Top AI dataset pulls data from BitcoinTalk, Steemit, and U.S. SEC

exchange68September 11, 2024

0 15 2 minutes read

Colossal Clean Crawled Corpus (C4), an AI dataset used by major tech companies, contains data from various crypto-related websites.

C4 dataset draws from crypto sites

The Washington Post and the Allen Institute for AI recently analyzed the C4 dataset, ranking websites by the number of “tokens” or text snippets taken from each source.

The U.S. Securities and Exchange Commission — which in part contains content on cryptocurrency regulation — was among the dataset’s largest sources. Its website (sec.gov) ranked at #39 and accounted for 36 million, or 0.02%, of C4’s tokens.

Bitcointalk.org, a blockchain discussion board created by Satoshi Nakamoto, ranked at #780. It accounted for 6.1 million, or 0.004%, of C4’s tokens.

Cryptocurrency news and aggregation sites such as Cointelegraph and Coinmarketcap.com were also represented.
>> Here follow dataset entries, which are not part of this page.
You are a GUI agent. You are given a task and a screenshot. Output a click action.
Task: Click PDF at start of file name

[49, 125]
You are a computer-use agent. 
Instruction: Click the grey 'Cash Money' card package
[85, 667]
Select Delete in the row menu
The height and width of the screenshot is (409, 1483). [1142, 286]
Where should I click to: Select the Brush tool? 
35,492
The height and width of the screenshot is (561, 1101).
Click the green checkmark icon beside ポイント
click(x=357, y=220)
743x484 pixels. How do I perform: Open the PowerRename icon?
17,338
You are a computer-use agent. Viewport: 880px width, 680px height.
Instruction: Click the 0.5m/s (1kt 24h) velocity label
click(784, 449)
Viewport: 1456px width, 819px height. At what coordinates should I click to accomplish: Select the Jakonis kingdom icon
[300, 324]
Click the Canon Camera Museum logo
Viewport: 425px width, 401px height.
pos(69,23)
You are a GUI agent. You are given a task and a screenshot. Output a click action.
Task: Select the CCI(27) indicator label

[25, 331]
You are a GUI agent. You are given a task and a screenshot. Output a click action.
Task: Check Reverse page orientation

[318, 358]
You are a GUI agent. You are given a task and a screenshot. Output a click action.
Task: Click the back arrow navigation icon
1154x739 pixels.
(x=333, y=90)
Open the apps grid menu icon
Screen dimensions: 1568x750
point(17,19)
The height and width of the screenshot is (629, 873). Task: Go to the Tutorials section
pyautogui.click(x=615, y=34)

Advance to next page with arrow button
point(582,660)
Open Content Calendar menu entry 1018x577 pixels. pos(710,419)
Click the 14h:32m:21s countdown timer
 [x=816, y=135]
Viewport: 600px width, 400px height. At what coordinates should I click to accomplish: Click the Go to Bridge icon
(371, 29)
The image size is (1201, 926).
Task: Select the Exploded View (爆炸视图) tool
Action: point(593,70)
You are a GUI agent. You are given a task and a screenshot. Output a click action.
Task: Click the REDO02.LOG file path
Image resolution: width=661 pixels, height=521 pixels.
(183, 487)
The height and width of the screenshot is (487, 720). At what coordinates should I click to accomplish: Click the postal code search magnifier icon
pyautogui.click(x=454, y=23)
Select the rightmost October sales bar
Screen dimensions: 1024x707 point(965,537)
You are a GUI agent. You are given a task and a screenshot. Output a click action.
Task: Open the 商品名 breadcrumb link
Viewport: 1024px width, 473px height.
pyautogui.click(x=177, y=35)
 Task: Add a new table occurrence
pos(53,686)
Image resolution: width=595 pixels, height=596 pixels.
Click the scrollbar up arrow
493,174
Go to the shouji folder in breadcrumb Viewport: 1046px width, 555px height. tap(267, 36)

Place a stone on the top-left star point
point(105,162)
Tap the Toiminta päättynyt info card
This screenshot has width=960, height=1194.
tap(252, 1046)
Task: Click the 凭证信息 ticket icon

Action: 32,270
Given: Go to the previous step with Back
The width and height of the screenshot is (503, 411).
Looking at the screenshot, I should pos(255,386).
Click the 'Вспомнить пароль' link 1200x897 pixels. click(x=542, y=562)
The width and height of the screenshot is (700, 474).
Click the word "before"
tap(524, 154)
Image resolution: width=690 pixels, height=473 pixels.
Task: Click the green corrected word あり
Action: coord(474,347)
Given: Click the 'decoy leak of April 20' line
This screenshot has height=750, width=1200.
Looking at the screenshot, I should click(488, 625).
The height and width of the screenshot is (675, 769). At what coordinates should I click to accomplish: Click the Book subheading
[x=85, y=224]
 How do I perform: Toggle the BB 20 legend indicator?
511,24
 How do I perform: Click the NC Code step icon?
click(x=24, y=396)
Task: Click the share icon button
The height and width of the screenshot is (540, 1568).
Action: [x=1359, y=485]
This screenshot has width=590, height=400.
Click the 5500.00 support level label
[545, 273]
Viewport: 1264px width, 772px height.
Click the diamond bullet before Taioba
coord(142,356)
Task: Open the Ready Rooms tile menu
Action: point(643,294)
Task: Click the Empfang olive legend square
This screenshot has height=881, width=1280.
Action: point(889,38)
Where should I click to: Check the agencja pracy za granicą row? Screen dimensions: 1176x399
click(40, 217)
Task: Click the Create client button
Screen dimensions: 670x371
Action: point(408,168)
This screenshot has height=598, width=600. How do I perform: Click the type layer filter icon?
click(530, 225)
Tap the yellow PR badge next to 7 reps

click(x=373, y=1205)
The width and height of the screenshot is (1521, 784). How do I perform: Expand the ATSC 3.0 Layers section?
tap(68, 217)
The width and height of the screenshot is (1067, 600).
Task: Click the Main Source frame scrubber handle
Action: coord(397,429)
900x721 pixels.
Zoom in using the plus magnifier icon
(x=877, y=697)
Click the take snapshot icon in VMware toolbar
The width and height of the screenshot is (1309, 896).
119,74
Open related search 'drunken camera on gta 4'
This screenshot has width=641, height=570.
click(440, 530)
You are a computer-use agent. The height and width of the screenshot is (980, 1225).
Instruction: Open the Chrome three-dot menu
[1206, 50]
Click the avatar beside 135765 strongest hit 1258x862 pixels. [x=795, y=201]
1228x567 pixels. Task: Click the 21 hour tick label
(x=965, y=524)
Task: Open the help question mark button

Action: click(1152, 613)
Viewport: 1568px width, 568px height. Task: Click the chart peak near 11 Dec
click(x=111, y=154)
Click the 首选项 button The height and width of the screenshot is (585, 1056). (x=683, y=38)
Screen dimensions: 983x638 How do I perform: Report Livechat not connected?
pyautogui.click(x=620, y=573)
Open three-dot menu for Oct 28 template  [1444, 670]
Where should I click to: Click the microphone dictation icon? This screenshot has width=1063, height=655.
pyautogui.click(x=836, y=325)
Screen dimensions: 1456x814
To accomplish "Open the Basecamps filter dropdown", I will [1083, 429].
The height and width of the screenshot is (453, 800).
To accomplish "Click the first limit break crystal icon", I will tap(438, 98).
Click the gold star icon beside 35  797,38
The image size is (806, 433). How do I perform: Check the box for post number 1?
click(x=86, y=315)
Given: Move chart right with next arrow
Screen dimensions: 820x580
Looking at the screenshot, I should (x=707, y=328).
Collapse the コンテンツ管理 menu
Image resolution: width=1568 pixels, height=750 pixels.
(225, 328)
Eight such sites collectively accounted for at least 0.008% of C4’s tokens, though other sites likely increase the true total.

Websites related to specific cryptocurrencies and exchanges were also represented in the dataset but accounted for a negligible amount of tokens.

Two crypto-adjacent sites also ranked highly. IPFS (ipfs.io) ranked at #16 while Steemit (steemit.com) ranked at #594. The first site is a distributed network from the blockchain firm Protocol Labs, while the second makes direct use of blockchain. However, these sites do not necessarily contain content related to cryptocurrency.

Mainstream sites topped the list

The C4 dataset is used in AI language models from major tech companies including Google’s T5 and Facebook’s LLaMA, according to the Washington Post.

Though the above sites are among C4’s most significant crypto-related websites, they are outranked by mainstream websites and news sources, which often cover cryptocurrency topics and are likely the primary source for all crypto-related data.

C4 has also been criticized for containing hate speech and pirated data. Though the dataset’s name suggests that it has been “cleaned,” its assemblers only used a list of 400 words to censor specific content, meaning that controversial content remains intact.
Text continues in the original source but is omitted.